>>>

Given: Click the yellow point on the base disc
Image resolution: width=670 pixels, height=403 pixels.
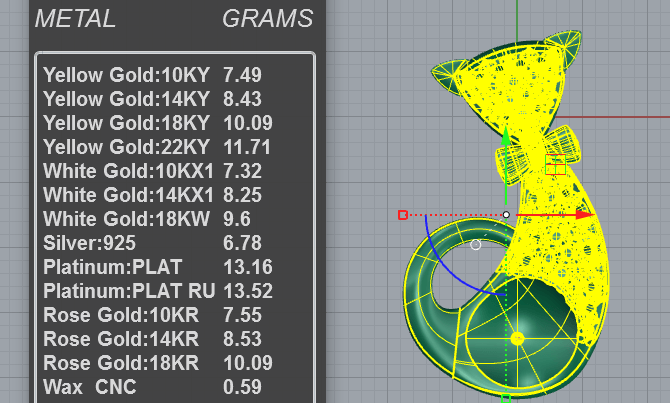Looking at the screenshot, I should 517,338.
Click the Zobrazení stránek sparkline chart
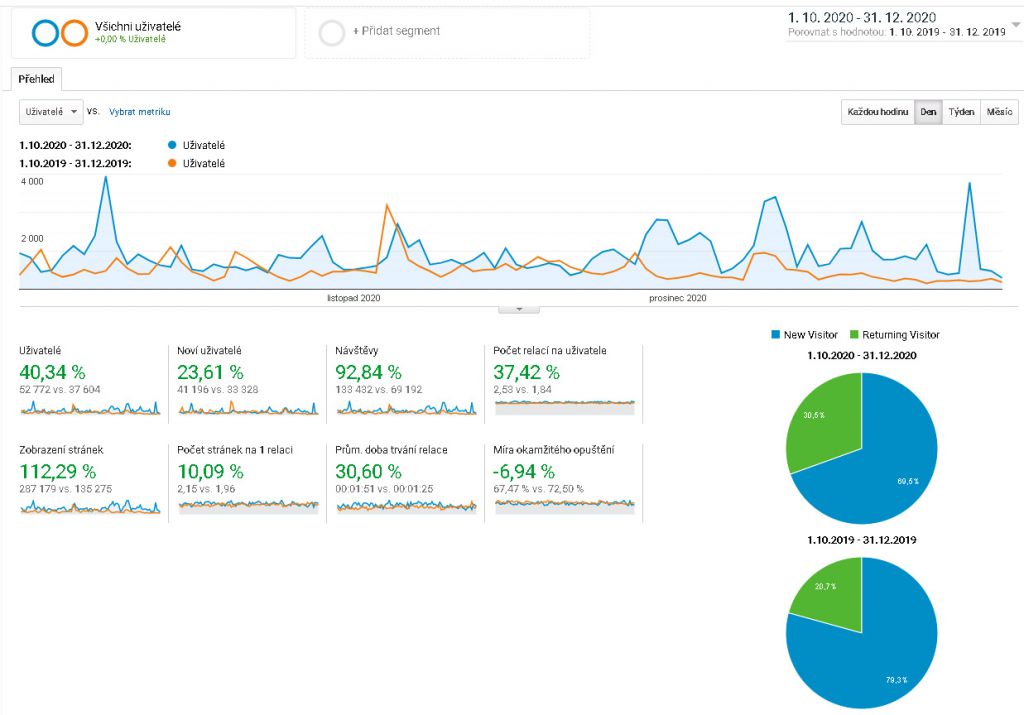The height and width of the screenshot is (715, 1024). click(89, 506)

<<<

DIRECTIONS FOR THIS TASK
From the line that contains "Image resolution: width=670" down to the last line of the material above, every line must be repeated exactly, with pictures removed and both end lines included.

REPLY
Image resolution: width=670 pixels, height=403 pixels.
Looking at the screenshot, I should 517,338.
Click the Zobrazení stránek sparkline chart
The height and width of the screenshot is (715, 1024). click(89, 506)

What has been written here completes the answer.